Thursday, November 13, 2008

For college newspapers, print still rules

Aerial view of the tip of Manhattan, New York,...NYU's campus, via WikipediaAlana Taylor's up to no good again at the PBS MediaShift Blog (in a good way). Alana focuses on the rise of NYU Local and the threat it poses to the more traditional print NYU paper, the Washington Square News. In Alana's mind, the WSN has lagged behind in its online presence, and has failed by staying dependent on its print edition. She wants to see more NYU Local's and less WSN's in the future.

Alana's perspective works for NYU, but it runs into problems when you try to expand the argument to other colleges. As the title on MediaShift points out (but the article itself doesn't really mention), NYU has no campus; it's decentralized, sprawling nature essentially makes all of lower Manhattan its campus. For that kind of scattered environment, a print newspaper would be hard to get to the right people. For NYU, an online newspaper like NYU Local makes sense.
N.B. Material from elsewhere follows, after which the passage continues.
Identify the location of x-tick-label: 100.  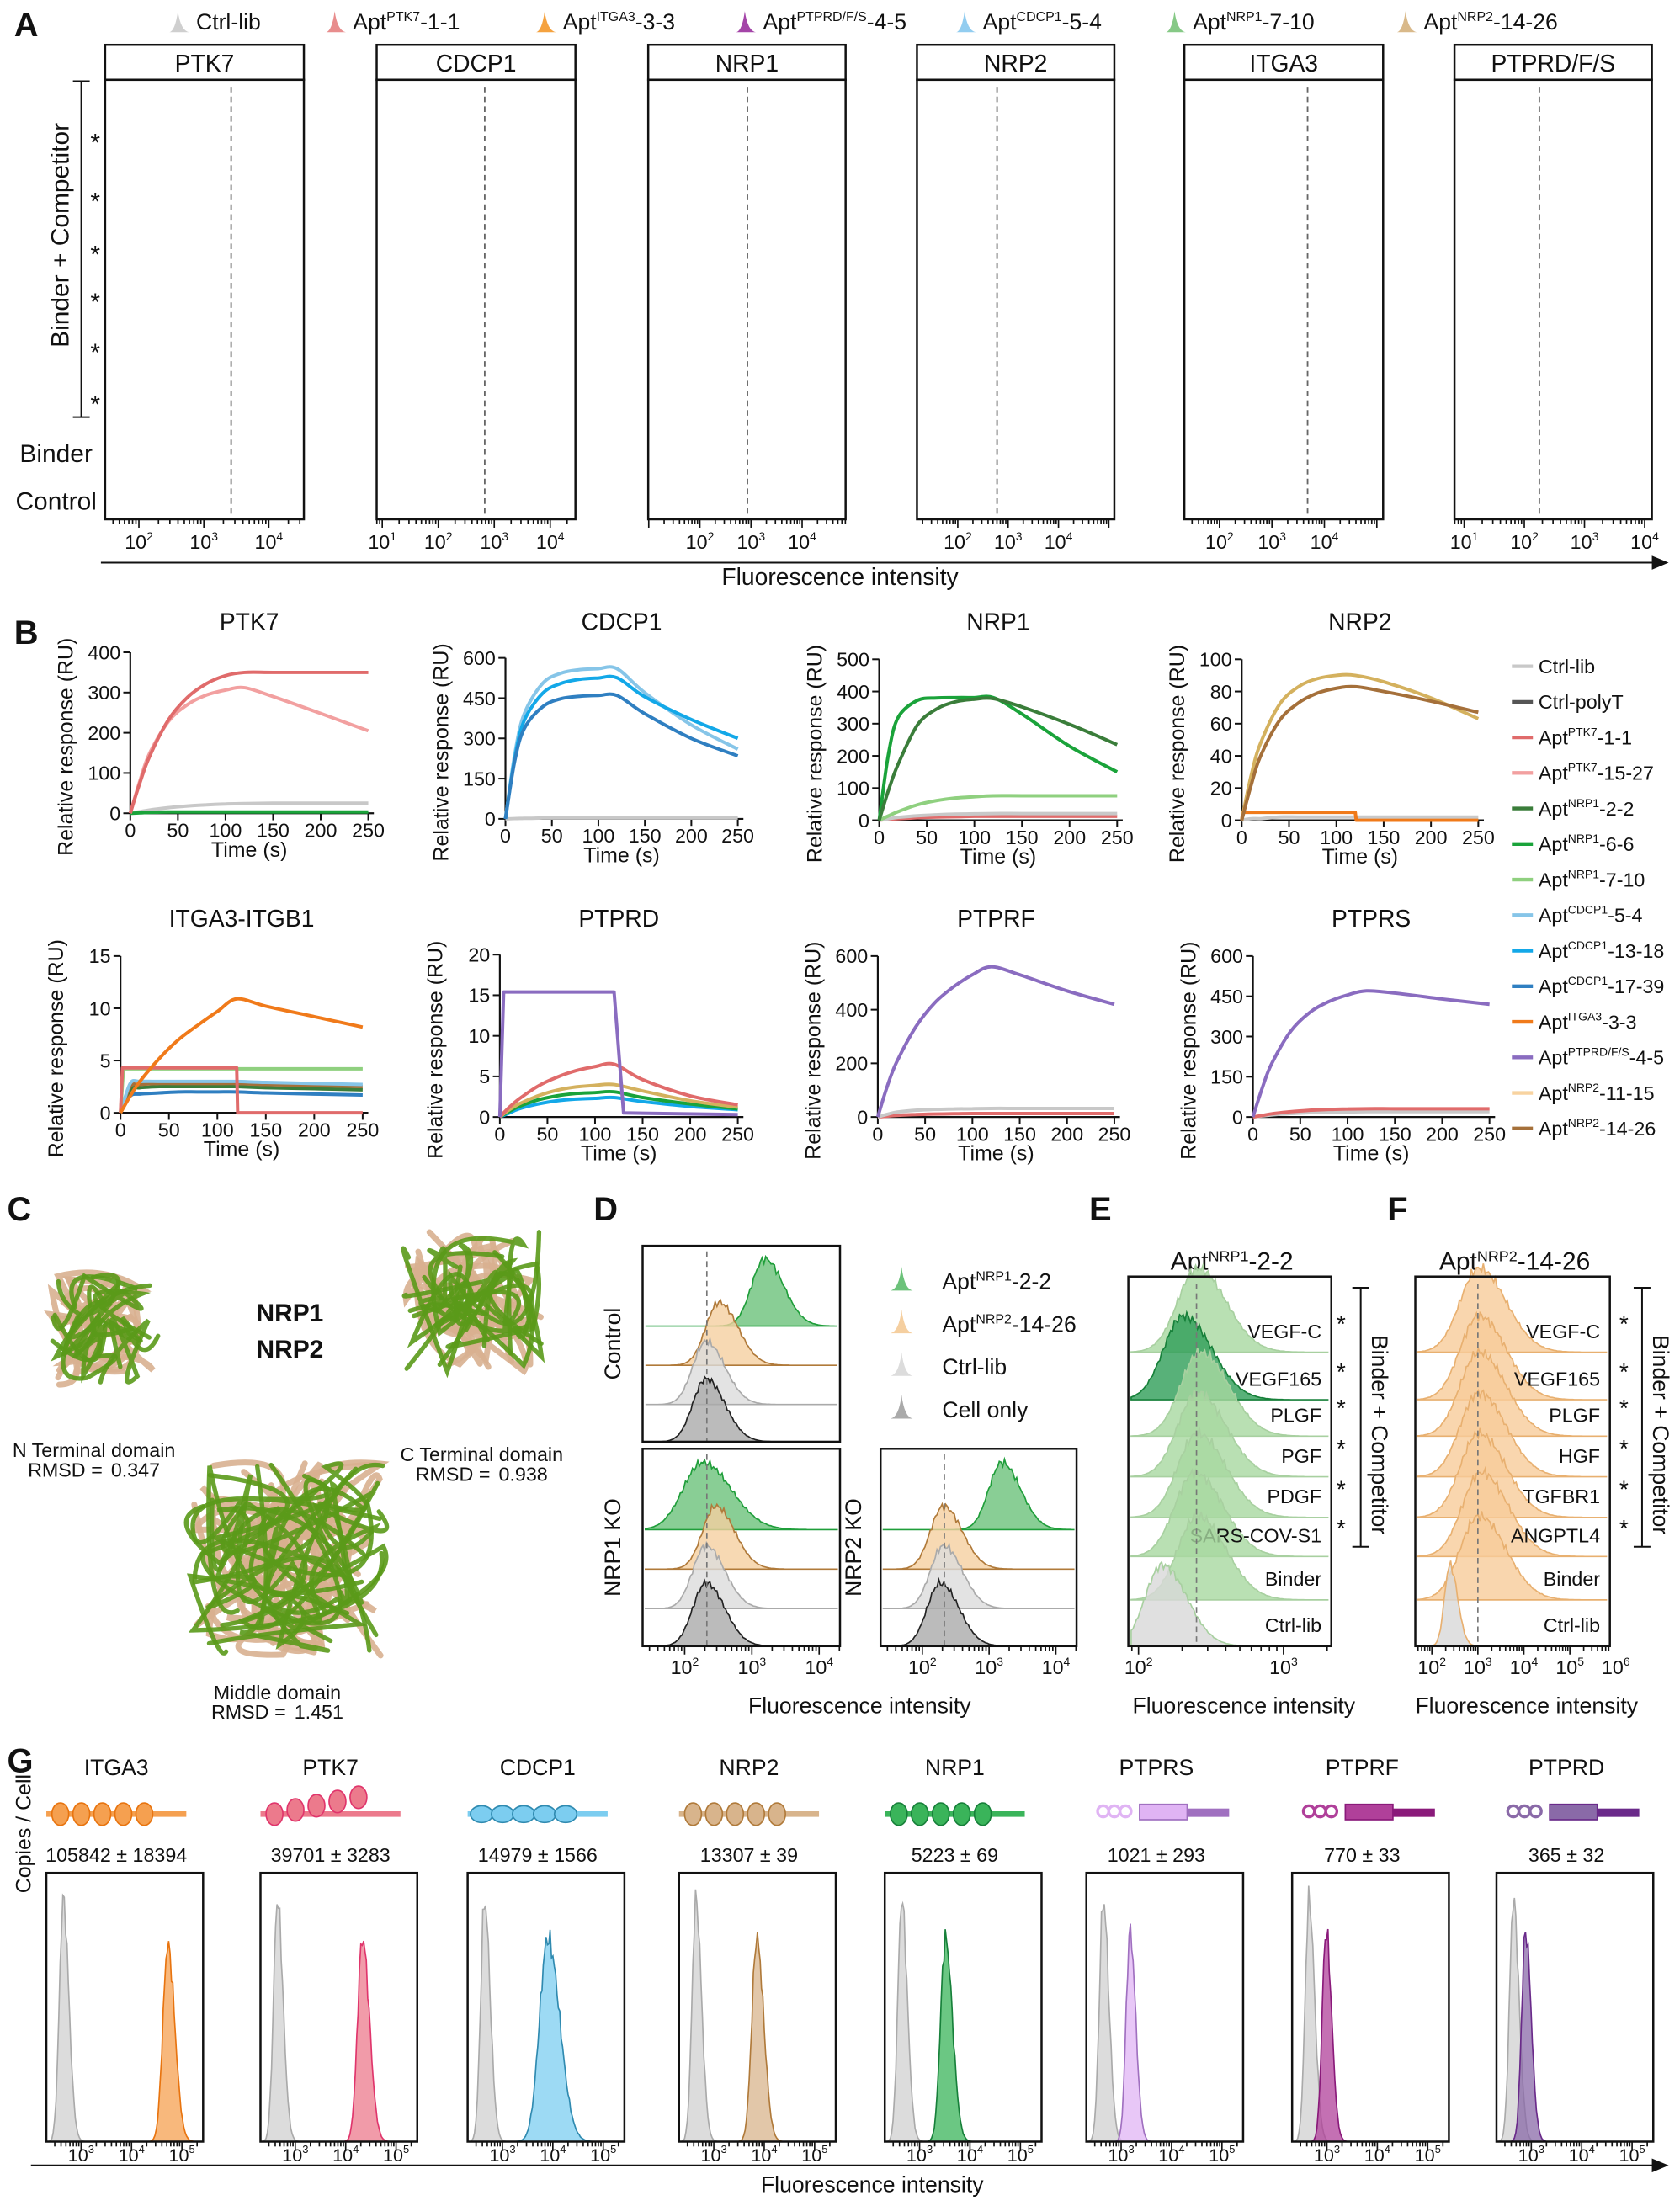
(1348, 1134).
Most colleges, however, are not like NYU. They have a rather small, centralized campus, a campus which most students either live on or near. When I was an editor at the Chicago Maroon at the University of Chicago, our core readership even among college students in 2007 was students who picked up the paper in the dining hall, the student center, or the dorms. In fact, at the American Journalism Review, Philip Meyer noted that the only way newspapers can stay dominant in the future is with a strong local presence and community influence. There's very few places where that can apply more than on a small college campus. On a side note, the Maroon has vastly improved its website since I left the paper. But while that will certainly increase its presence in the city of Chicago and in online media, it's influence on campus is still dominated by the print edition.

So in sum, Alana's call for more of an online presence for college newspapers only really works with a college with a sprawling, decentralized space with a large commuter presence. For a more traditional college, print will continue to dominate for the time being.